A TECNIFICAÇÃO DA POLÍTICA Avaliação da Racionalidade Instrumental da Gestão da Pobreza como Escolha Pública Eficiente Esta tese coloca o dilema da questão social no âmbito da “escolha pública eficiente”. Segundo essa perspectiva, os recursos governamentais destinados à política social são suficientes, restando apenas serem bem focalizados ou administrados.26 Theodoro e Delgado (2003) esclarecem que essa idéia acaba por “embutir uma solução ‘barata’ para a questão social sobretudo pela redução do esforço fiscal associado”. Observando-se o conjunto das políticas sociais de caráter focalizado aplicadas mais recentemente no Brasil, constata-se, por exemplo, uma redução das metas de muitos desses programas,27 em 2002. Isto é revelador da flexibilidade e vulnerabilidade das políticas públicas, condicionadas pelas incertezas e vulnerabilidade da política econômica nesses países.28 O desempenho e a cobertura dos programas focalizados são constantemente redefinidos, levando muitas vezes à redução da cobertura e gerando uma focalização da focalização, à medida que se restringem as áreas de aplicação do programa aos beneficiários mais pobres entre os previamente identificados, criando discriminações involuntárias no atendimento em populações igualmente ou até mais carentes29 e acirrando o conflito redistributivo na base da pobreza entre os que acedem e os que não acedem aos benefícios dos programas.
63
SÃO PAULO EM PERSPECTIVA, 18(2) 2004
Na base da monetarização da assistência localiza-se um diagnóstico da crise social como crise de consumo, resultante de políticas em favor da rentabilidade do capital. Desta perspectiva, a defesa dos programas de transferência de renda tem como pressuposto de base a idéia implícita da incapacidade de suprir as necessidades mínimas da inserção via mercado de trabalho. Assim, se o tratamento das políticas voltadas para transferência de renda, por um lado, possibilita algum acesso ao consumo e, portanto, alguma condição de reprodução e inserção social, por outro, reconverte do ponto de vista político “o assistido” em cidadãos-consumidores tutelados dos sistemas de assistência social, elevando o ato da compra a ato cívico.

- **INFORMAÇÕES FORNECIDAS**
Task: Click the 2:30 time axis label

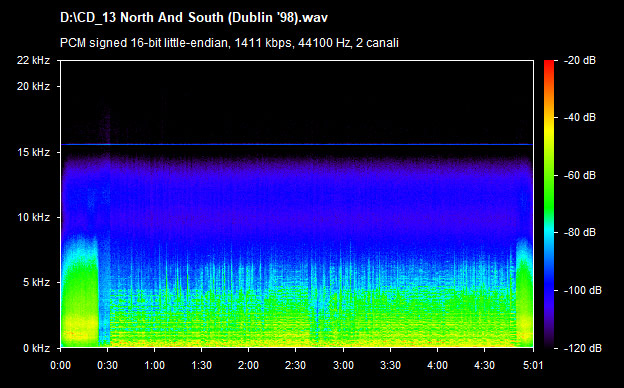Action: coord(295,365)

- **PROBLEMA PROPOSTO**
Com base no trecho sobre a gestão da pobreza, explique como se chega à “focalização da focalização” e quais consequências ela traz. Use de uma a três frases.

- **TAREFA CONCLUÍDA**
Ela ocorre quando o desempenho e a cobertura dos programas focalizados são redefinidos. Com isso, as áreas de aplicação passam a se restringir aos beneficiários mais pobres entre os previamente identificados. O resultado são discriminações involuntárias no atendimento de populações igualmente ou até mais carentes e um conflito redistributivo mais acirrado, na base da pobreza, entre os que acedem e os que não acedem aos benefícios.